## Task brief:
Take the lines below from the one with "The image size" through the one with "Task: Open the Normal blend mode dropdown" and retype them exactly. Include nothing else, and no pictures.

## Source data:
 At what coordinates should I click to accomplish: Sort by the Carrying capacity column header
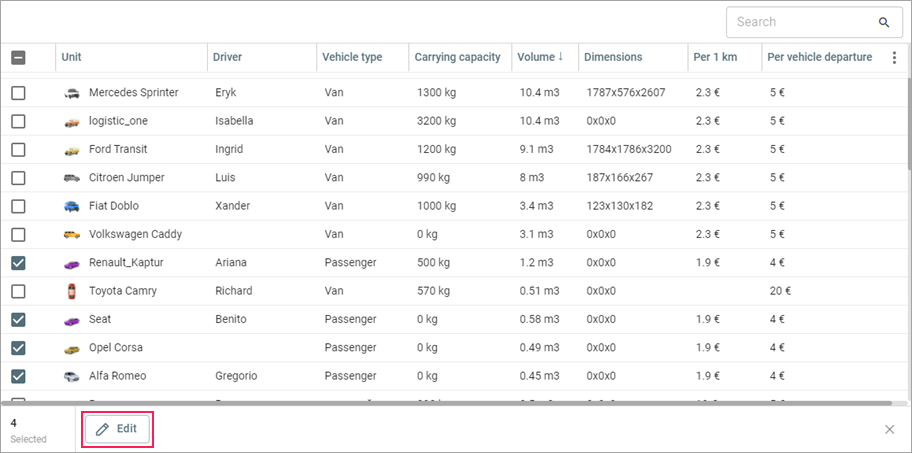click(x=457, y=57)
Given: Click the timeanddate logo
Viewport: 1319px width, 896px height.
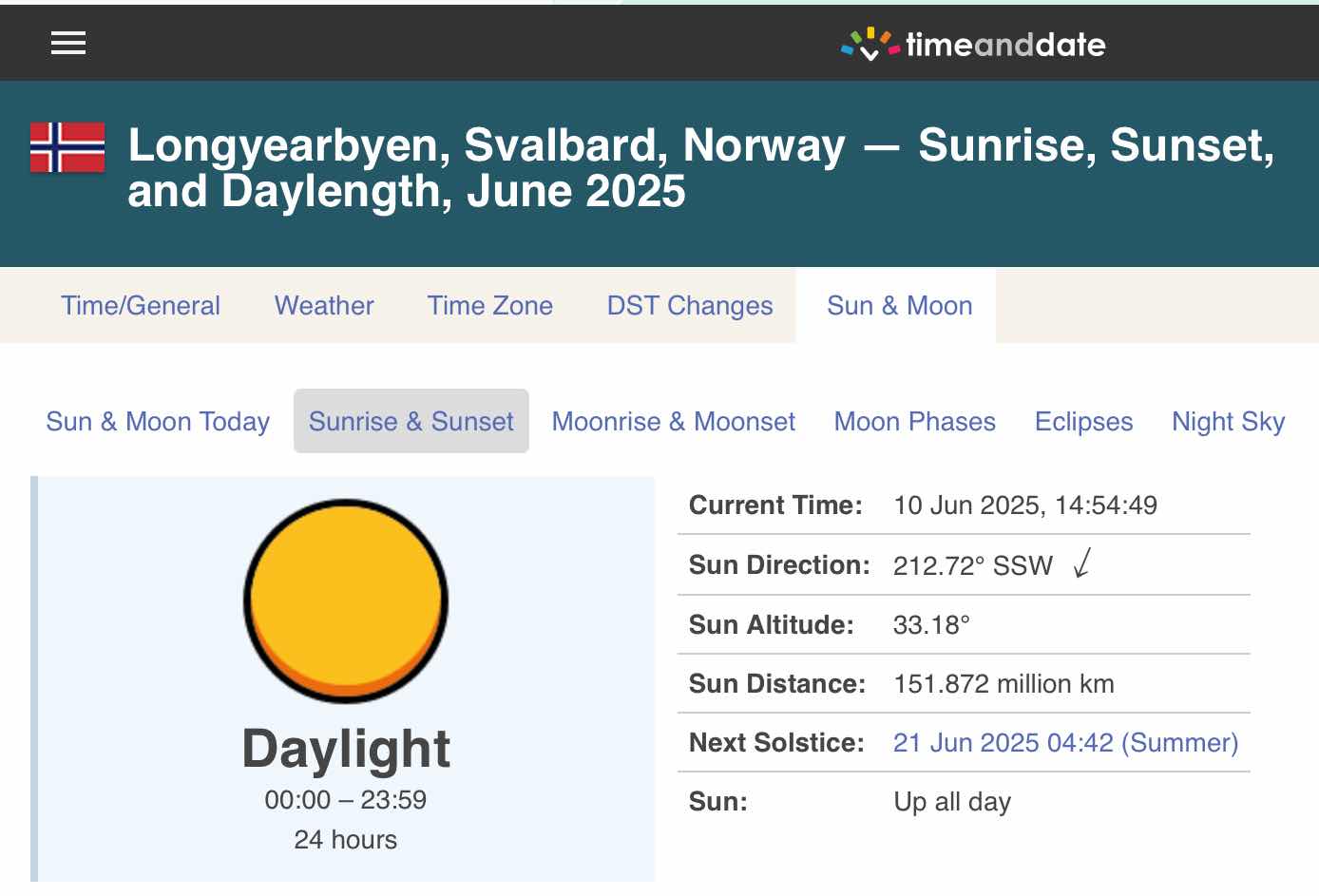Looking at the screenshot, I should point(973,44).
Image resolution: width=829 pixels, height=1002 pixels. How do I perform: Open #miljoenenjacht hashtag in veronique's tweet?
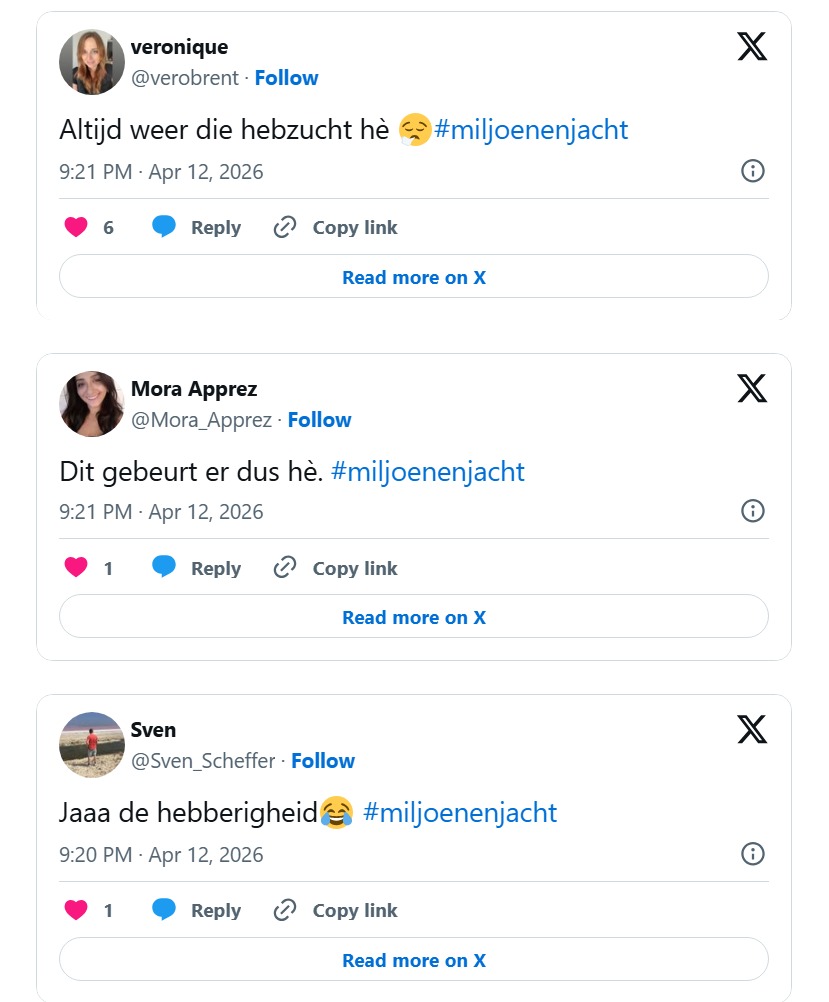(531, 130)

...

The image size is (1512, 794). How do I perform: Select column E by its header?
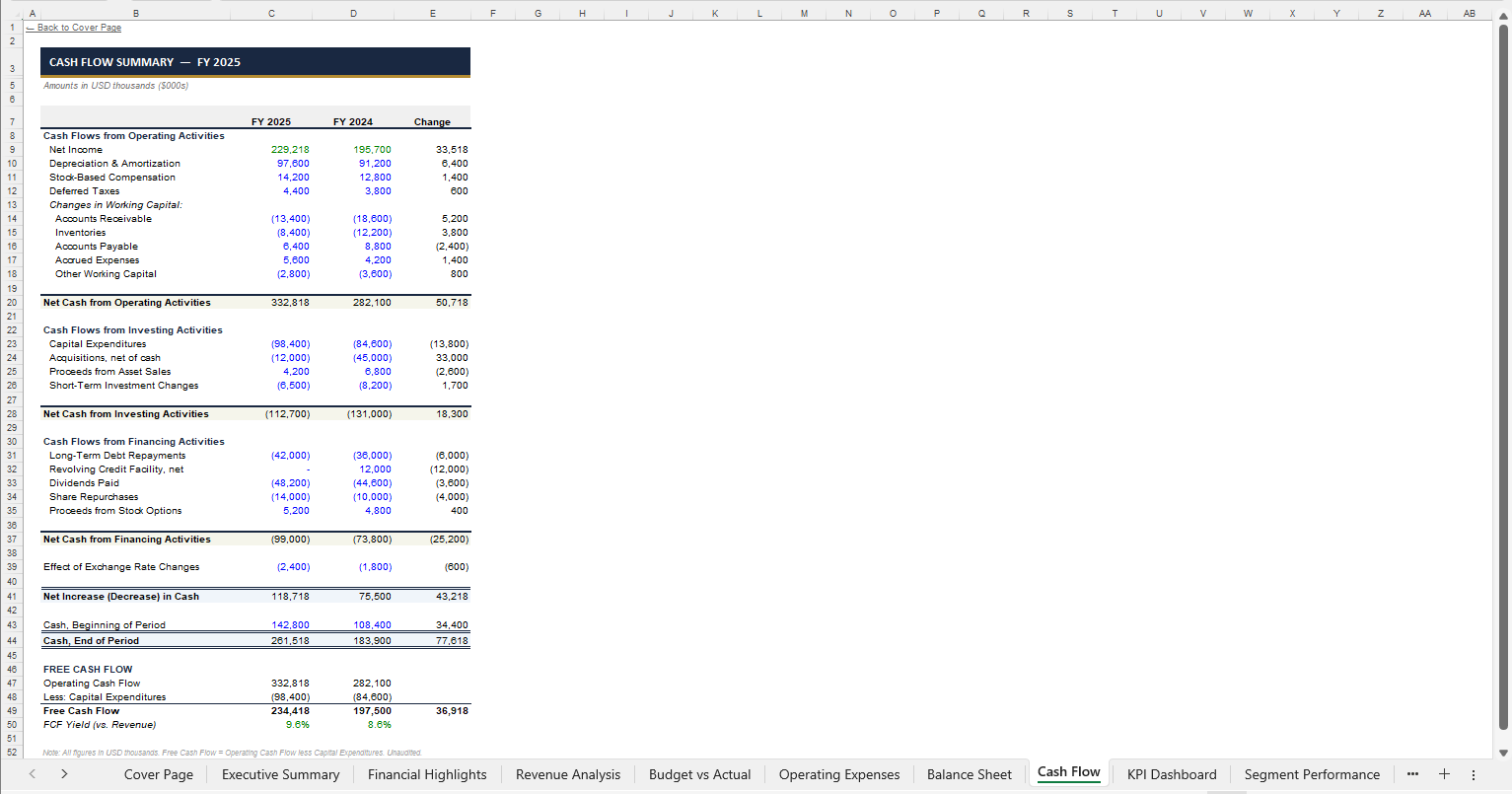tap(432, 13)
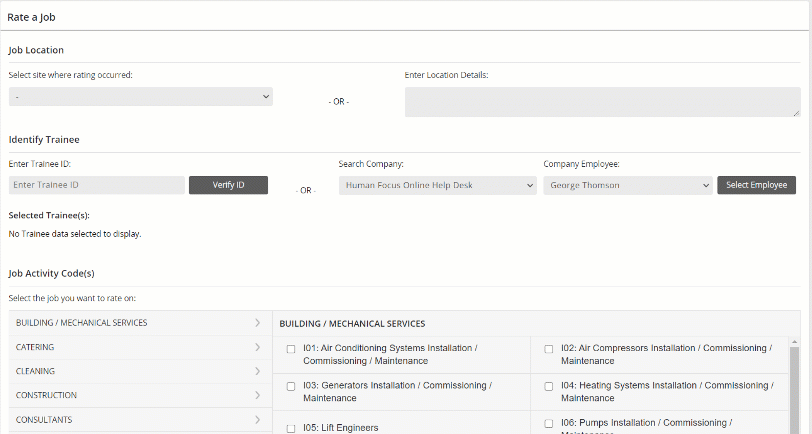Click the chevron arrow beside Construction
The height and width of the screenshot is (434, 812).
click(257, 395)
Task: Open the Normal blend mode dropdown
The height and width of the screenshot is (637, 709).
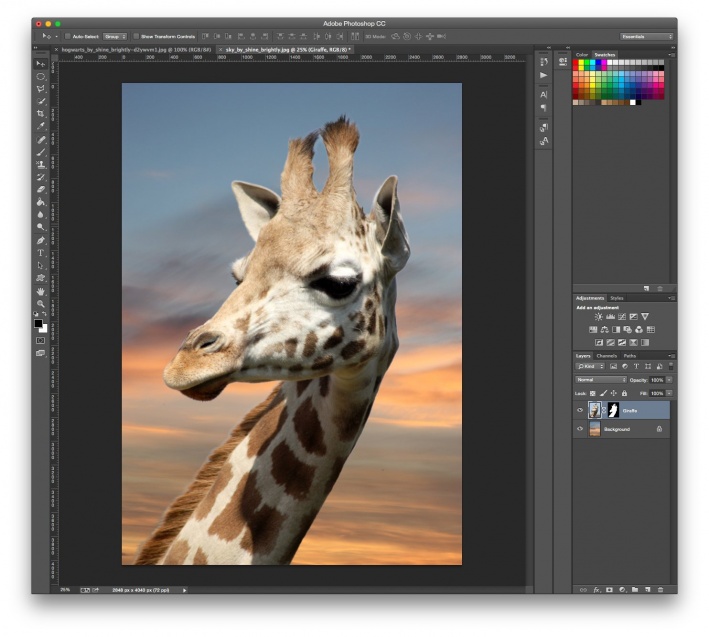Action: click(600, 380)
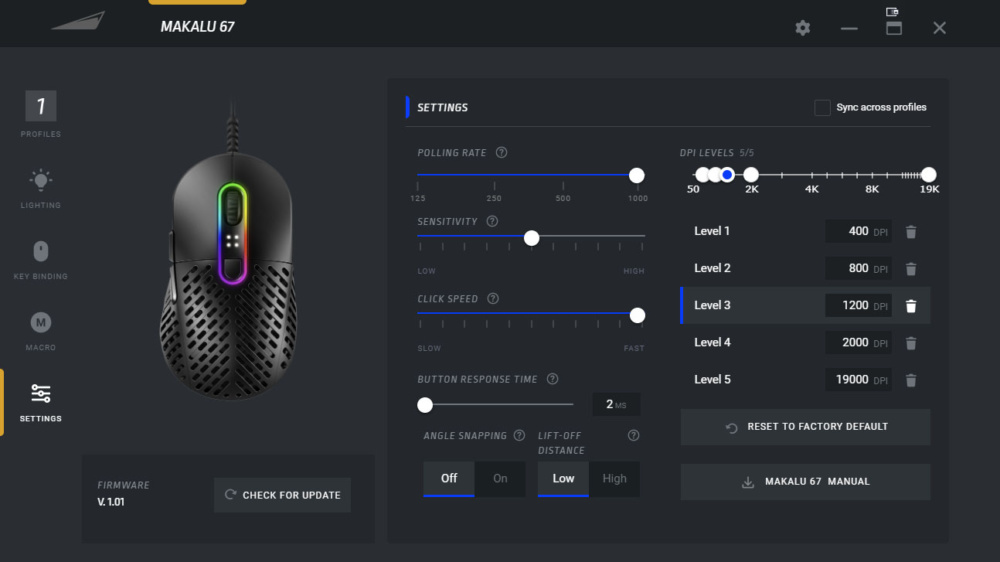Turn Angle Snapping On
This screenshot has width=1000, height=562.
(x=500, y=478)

* * *

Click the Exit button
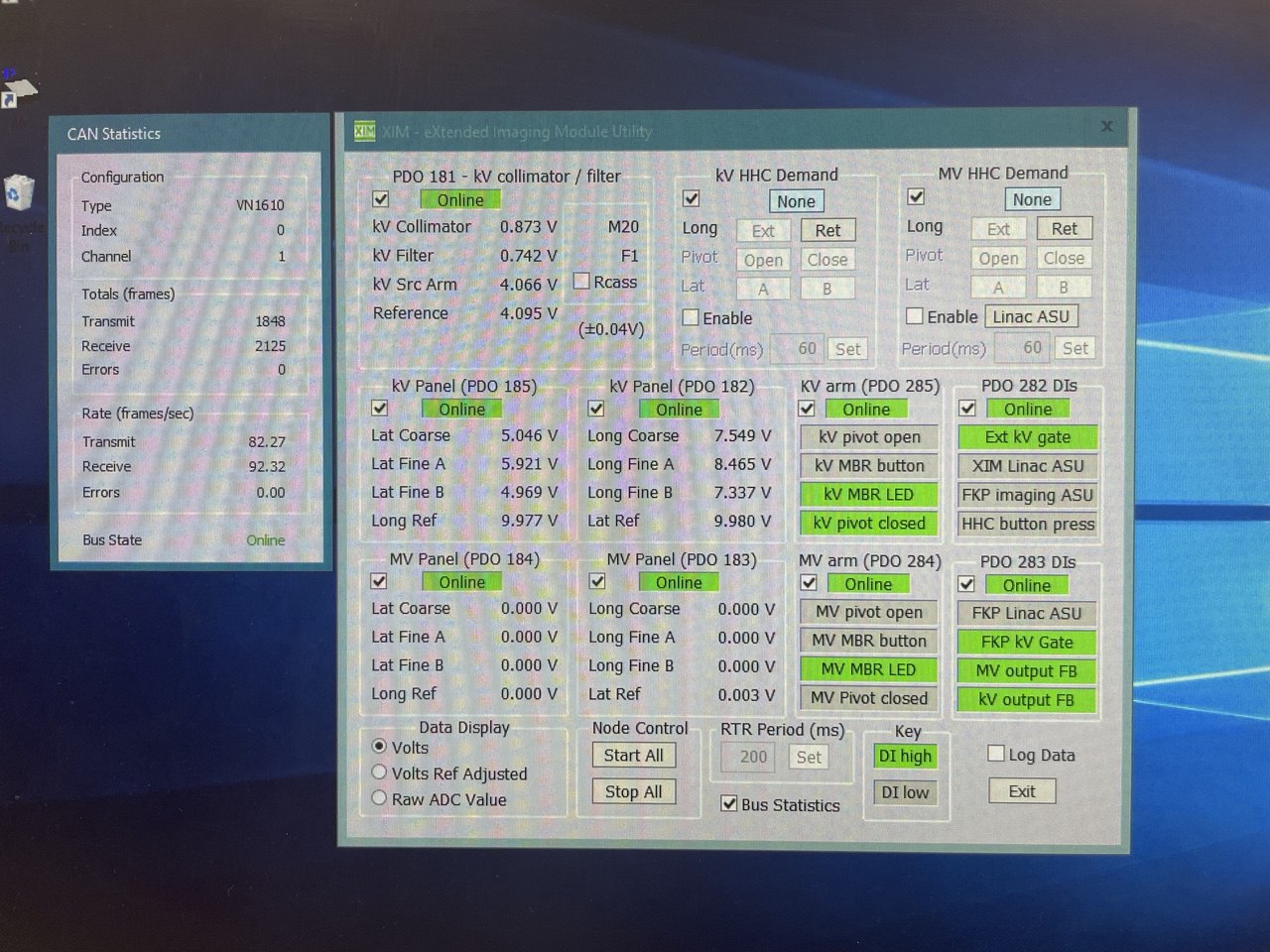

## Response:
The image size is (1512, 794). How do I perform: Select column E by its header?
tap(432, 13)
Click the chevron arrow beside Construction
The height and width of the screenshot is (434, 812).
click(257, 395)
Task: Open the Normal blend mode dropdown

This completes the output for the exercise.